The string representation used by Octave is an array of characters, so internally the string "dddddddddd" is actually a row vector of length 10 containing the value 100 in all places (100 is the ASCII code of "d"). This lends itself to the obvious generalization to character matrices. Using a matrix of characters, it is possible to represent a collection of same-length strings in one variable. The convention used in Octave is that each row in a character matrix is a separate string, but letting each column represent a string is equally possible.

The easiest way to create a character matrix is to put several strings together into a matrix.

collection = [ "String #1"; "String #2" ];

This creates a 2-by-9 character matrix.

The function ischar can be used to test if an object is a character matrix.

: tf = ischar (x)

Return true if x is a character array.

See also: isfloat, isinteger, islogical, isnumeric, isstring, iscellstr, isa.

: tf = isstring (s)

Return true if s is a string array.

A string array is a data type that stores strings (row vectors of characters) at each element in the array. It is distinct from character arrays which are N-dimensional arrays where each element is a single 1x1 character. It is also distinct from cell arrays of strings which store strings at each element, but use cell indexing ‘{}’ to access elements rather than string arrays which use ordinary array indexing ‘()’.

Programming Note: Octave does not yet implement string arrays so this function will always return false.

See also: ischar, iscellstr, isfloat, isinteger, islogical, isnumeric, isa.

To test if an object is a string (i.e., a 1xN row vector of characters and not a character matrix) you can use the ischar function in combination with the isrow function as in the following example:

ischar (collection)
     ⇒ 1

ischar (collection) && isrow (collection)
     ⇒ 0

ischar ("my string") && isrow ("my string")
     ⇒ 1

One relevant question is, what happens when a character matrix is created from strings of different length. The answer is that Octave puts blank characters at the end of strings shorter than the longest string. It is possible to use a different character than the blank character using the string_fill_char function.

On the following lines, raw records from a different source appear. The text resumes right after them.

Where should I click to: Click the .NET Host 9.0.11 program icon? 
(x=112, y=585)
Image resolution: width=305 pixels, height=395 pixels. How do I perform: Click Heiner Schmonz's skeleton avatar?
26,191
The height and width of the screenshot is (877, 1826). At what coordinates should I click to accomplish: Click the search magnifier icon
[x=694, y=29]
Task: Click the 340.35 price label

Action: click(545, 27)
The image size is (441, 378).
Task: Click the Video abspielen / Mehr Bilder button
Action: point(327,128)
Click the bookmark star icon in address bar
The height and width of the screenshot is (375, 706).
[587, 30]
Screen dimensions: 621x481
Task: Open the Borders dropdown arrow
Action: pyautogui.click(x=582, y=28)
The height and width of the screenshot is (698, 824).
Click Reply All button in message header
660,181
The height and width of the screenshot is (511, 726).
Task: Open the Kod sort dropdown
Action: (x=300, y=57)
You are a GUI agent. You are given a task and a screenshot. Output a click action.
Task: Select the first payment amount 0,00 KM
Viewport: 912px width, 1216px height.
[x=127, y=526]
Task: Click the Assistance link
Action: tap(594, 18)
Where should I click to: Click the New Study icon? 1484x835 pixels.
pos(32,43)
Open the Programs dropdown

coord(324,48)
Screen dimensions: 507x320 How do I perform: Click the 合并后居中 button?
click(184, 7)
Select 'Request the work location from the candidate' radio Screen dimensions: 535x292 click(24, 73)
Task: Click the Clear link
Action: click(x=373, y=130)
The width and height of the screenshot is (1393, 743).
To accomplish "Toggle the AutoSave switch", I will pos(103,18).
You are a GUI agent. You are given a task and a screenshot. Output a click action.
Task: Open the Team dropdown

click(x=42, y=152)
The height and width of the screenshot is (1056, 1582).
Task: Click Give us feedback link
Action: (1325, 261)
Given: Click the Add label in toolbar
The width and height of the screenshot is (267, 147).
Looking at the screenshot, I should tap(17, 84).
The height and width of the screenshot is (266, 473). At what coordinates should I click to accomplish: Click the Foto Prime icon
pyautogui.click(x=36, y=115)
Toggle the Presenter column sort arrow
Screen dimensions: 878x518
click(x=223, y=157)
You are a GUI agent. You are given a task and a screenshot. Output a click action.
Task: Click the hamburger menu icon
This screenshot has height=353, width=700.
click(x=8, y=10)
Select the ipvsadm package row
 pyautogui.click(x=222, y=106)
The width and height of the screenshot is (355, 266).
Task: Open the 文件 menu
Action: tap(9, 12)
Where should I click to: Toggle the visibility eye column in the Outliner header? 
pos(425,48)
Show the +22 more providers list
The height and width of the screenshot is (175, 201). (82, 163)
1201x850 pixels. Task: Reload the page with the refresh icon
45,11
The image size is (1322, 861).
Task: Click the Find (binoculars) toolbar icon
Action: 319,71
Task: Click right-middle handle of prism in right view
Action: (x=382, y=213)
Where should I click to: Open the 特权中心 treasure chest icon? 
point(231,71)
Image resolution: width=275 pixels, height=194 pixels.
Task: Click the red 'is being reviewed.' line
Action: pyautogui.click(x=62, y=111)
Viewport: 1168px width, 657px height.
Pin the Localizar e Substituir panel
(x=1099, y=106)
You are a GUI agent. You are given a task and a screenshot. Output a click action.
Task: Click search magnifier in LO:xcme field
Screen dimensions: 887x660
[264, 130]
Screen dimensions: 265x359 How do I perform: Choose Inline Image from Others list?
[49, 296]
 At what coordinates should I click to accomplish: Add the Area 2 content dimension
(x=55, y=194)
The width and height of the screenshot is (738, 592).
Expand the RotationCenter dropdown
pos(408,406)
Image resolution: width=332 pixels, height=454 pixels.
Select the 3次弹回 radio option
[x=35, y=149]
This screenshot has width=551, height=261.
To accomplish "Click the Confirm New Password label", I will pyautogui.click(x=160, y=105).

: val = string_fill_char ()
: old_val = string_fill_char (new_val)
: old_val = string_fill_char (new_val, "local")

Query or set the internal variable used to pad all rows of a character matrix to the same length.

The value must be a single character and the default is " " (a single space). For example:

string_fill_char ("X");
[ "these"; "are"; "strings" ]
    ⇒  "theseXX"

When called from inside a function with the "local" option, the variable is changed locally for the function and any subroutines it calls. The original variable value is restored when exiting the function.

Another useful function to control the text justification in this case is the strjust function.

: str = strjust (s)
: str = strjust (s, pos)

Return the text, s, justified according to pos, which may be "left", "center", or "right".

If pos is omitted it defaults to "right".

Null characters are replaced by spaces. All other character data are treated as non-white space.


strjust (["a"; "ab"; "abc"; "abcd"])
        "   a"
        "  ab"
        " abc"

See also: deblank, strrep, strtrim, untabify.

This shows a problem with character matrices. It simply isn’t possible to represent strings of different lengths. The solution is to use a cell array of strings, which is described in Cell Arrays of Strings.